Twenty years ago, in my young adult mind I knew that if I were to utter the words “I hear voices” that chaos would ensue. Especially if they found out that voices were the tip of the iceberg, and my inner life revolved around poetic, disjointed theories about how DNA and pyramids are connected and invisible aliens live among us and I am their child. I knew I would no longer be me to them. They wouldn’t expect much out of my life. I would be the girl that was cracked. I’d be a tragedy.
Yes, I could use some damned help sometimes, but I’ve grown up over the last twenty years alone in this. I’ve done everything I can to just be fucking normal. I avoid religion and spirituality and try to rule my life with rationality and logic. I talk myself out of paranoia on a daily basis. I tell myself that man walking down the side of the street isn’t really my sociopathic ex haunting me because if I look closely I can see through the hallucination that it’s just some random dude. When something is crawling in my peripheral vision or the bone inside my right arm starts violently itching I ignore it with my everything. When I can’t stand looking people in the eye I make myself do it, and when a voice shouts in my head with an ominous “you are about to die” I shout back “Shut the fuck up, I’m not going to die today.”
No one that knows me knows this about me. Not my parents, not my husband. Once when my husband was talking to me I gave him a look, and he thought I was getting tired of listening to him. So I told him “no, no, keep talking, it was just that you looked like you were forty feet tall there for a minute and it startled me.” I explained to him that sometimes I stand at the sink and I get the sensation that I’m twenty feet up in the air looking down, and I’d just had a similar sensation while looking at him. Probably migraines I said, they do mess with your perceptions. I do get migraines.
The stigma of mental illness gave me two choices in life at a very young age: live with stigma or be a liar. The choice I made was to lie to the psychologist. I lied to him until he was gone. I lied to my family as well, and I can’t begin to tell you how relieved they were. I have no regrets.

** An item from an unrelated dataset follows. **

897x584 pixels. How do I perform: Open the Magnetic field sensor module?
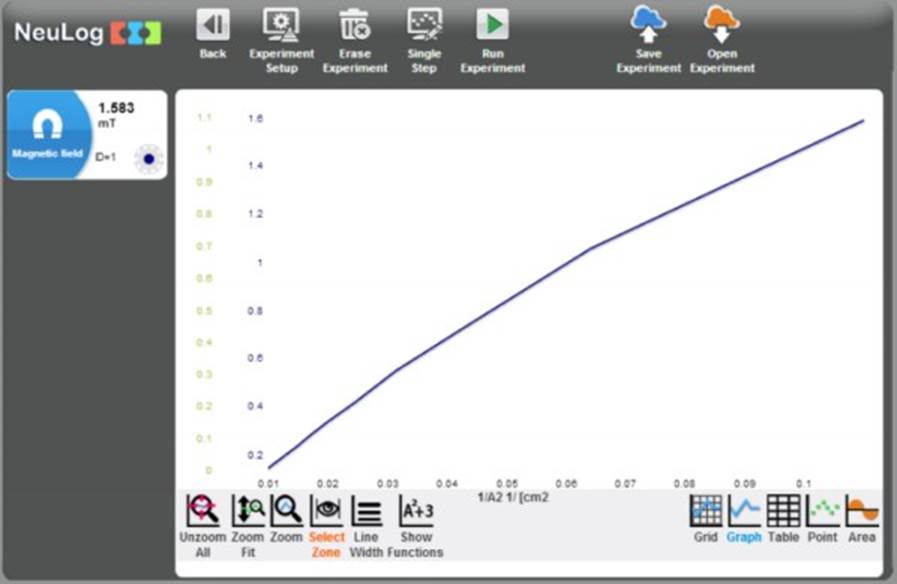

Who am I? I am told that I am a great mom. I made it through boot camp in the military and went on to have a successful part time career in it. I went through officer candidate school, where we started with over 100 and by the end I was one of only 30 that were physically and *mentally* capable enough to graduate. I was one of the three women in that group. I had a high degree of respect from my respectable butt-kicking peers. I made it nearly to my bachelors degree in computer science and worked for over seven years in an extremely hectic job as a programmer. I’ve survived divorce from a cheating husband and remarried to a man that after spending nearly three years with me thinks I’m the best companion anyone could ask for. I’m also a writer and I’m currently working on a book with a major publisher.
That sounds like the life of a person that’s leading a happy, successful life. Which I am, between the moments where I’m fighting off delusions and hallucinations. What sort of prognosis would I have been given if I hadn’t made the choice to lie that would have shaped my future? There wouldn’t be a chance in hell that I could have convinced the military to let me in. They wouldn’t buy the “I’m not dangerous. I have more self control than five of your sanest men. Your toughest battle scenarios are weak compared to some of the nightmares my mind has put me through and I’ll be the last person to lose it in a high stress situation.” It doesn’t matter who I am or what I’m capable of. If I had the stigma, I’d be dangerous to them. I wouldn’t and couldn’t belong.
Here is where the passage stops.